■ **Work instruction**: A verbatim printing of the entries that follow is needed; pictures must not appear in it.
════════
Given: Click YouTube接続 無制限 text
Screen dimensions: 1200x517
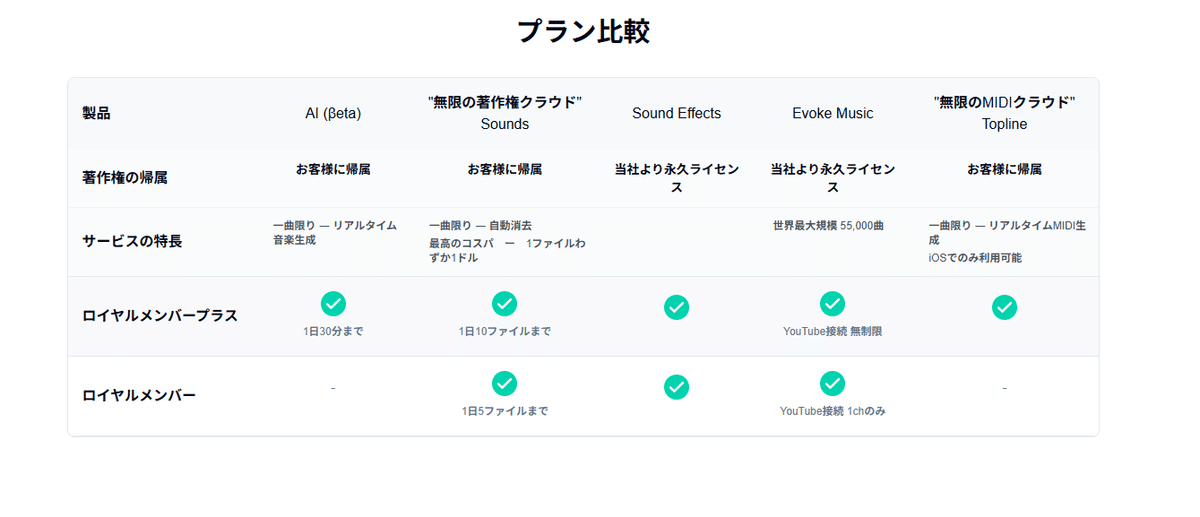Looking at the screenshot, I should [x=833, y=331].
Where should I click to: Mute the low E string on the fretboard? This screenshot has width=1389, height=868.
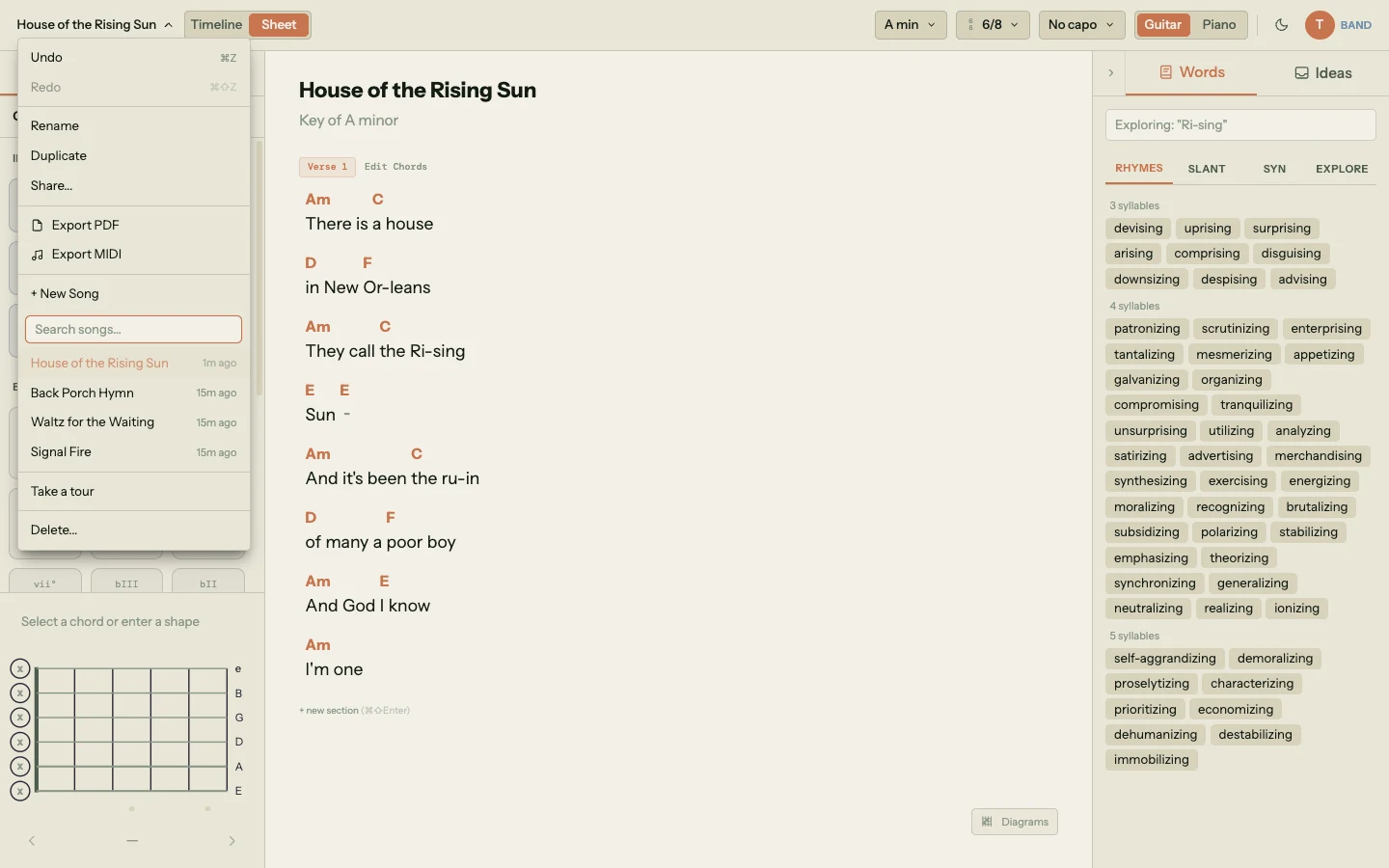[18, 791]
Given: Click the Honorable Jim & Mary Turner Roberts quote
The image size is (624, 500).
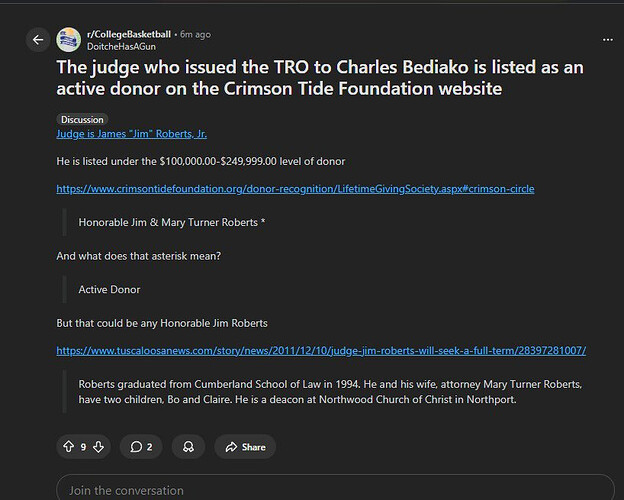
════════
■ **Task solution**:
Given: Click YouTube接続 無制限 text
Screen dimensions: 1200x517
Looking at the screenshot, I should [x=833, y=331].
Where should I click to: Mute the low E string on the fretboard? This screenshot has width=1389, height=868.
[18, 791]
Given: Click the Honorable Jim & Mary Turner Roberts quote
The image size is (624, 500).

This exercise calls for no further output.